Temel fark, Wall Street'in saf kavramlarla kandırılamayacağıdır; ürün ile pazarın uyumunu - gerçek kullanıcı büyümesi, gelir modeli, pazar büyüklüğü vb. - gerektirir. Bu, kripto projelerini "teknolojik anlatım odaklı" olmaktan "ticari değer odaklı" olmaya zorlamakta ve bu, daha önceki rakiplerin Ethereum'a getirdiği baskıdır; sonuçta bu meydan okumayla yüzleşmek zorundalar.
Bu turda mikro strateji konseptine katılan ABD hisse senedi işlem tarafları, genellikle geleneksel sermaye piyasası işlerinde büyüme sıkıntısı çeken ve kripto paraları entegre ederek yeni atılımlar arayan şirketlerdir. Kripto varlıklara tamamen yatırım yapmayı seçmelerinin nedeni genellikle ana iş kollarının büyüme noktalarından yoksun olması ve yeni bir değer büyüme motoru arayışında olmalarıdır.

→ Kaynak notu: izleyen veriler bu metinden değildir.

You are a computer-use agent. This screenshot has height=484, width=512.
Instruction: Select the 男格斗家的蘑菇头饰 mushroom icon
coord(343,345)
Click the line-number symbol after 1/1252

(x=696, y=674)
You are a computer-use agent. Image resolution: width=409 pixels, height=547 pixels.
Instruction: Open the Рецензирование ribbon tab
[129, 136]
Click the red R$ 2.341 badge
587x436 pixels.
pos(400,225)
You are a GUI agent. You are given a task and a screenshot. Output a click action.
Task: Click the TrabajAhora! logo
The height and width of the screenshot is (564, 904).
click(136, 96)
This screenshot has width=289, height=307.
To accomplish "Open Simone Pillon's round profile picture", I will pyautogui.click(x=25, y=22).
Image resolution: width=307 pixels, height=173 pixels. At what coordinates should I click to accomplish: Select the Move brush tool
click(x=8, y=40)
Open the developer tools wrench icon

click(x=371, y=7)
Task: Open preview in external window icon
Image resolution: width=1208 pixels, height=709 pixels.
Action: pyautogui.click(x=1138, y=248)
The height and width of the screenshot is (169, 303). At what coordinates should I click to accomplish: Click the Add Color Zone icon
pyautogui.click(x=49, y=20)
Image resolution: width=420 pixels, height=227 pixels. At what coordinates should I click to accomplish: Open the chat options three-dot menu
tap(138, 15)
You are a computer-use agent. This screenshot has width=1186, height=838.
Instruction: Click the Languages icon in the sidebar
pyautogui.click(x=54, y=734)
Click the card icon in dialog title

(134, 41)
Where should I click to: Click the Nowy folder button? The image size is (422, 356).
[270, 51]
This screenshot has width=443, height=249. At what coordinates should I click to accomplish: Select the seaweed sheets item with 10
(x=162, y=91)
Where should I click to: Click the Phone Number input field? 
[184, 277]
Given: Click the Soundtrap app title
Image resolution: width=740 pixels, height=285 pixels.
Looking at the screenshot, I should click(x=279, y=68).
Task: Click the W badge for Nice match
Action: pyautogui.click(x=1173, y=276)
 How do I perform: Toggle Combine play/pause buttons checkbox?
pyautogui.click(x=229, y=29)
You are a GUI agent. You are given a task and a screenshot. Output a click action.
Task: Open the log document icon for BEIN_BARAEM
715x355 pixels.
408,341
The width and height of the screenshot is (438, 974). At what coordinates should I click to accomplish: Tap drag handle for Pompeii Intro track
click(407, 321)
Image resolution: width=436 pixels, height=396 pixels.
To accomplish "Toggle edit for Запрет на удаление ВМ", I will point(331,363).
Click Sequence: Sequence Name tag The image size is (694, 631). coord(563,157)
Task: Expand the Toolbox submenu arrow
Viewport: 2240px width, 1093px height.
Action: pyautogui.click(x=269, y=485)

Bu operasyonel aktörler bu kadar agresif olmalarının büyük bir kısmı, ABD hükümetinin kripto sektöründeki reformları düzenleyici mekanizmalar olgunlaşmadan önceki "arbitraj penceresi"ni kuvvetle desteklemesinden kaynaklanıyor. Kısa vadede gerçekten birçok hukuki ve uyum boşluğundan yararlandılar, örneğin muhasebe standartlarının kripto varlık sınıflandırmasındaki belirsizlik, SEC'in açıklama gerekliliklerindeki genişlik, vergi işlemlerinin gri alanları gibi.
MicroStrategy'nin başarısı büyük ölçüde bu BTC süper boğa piyasasının getirilerine bağlıdır, ancak kopyalayıcılar aynı şansa ve işlem yeteneğine sahip olmayabilirler. Bu nedenle, bu işlem konusu tarafından sağlanan piyasa heyecanı, daha önceki yalnızca kripto orijinal anlatı spekülasyonundan çok da farklı değildir, özünde yine bir kumar ve deneme yanılma sürecidir, yatırımcıların risklere karşı dikkatli olmaları gerekmektedir.
Bu mikro strateji dalgası, kripto paraların ana akım finansal sisteme girişi için bir "büyük tatbikat" gibidir. Başarılı olursa herkes mutlu olur, başarısız olursa da bu bir küçük zaferdir (. Sonuçta, ETH'yi anlatım eksikliği çukurundan çıkarma girişimi, başarısızlık da olsa bir ilerlemedir ).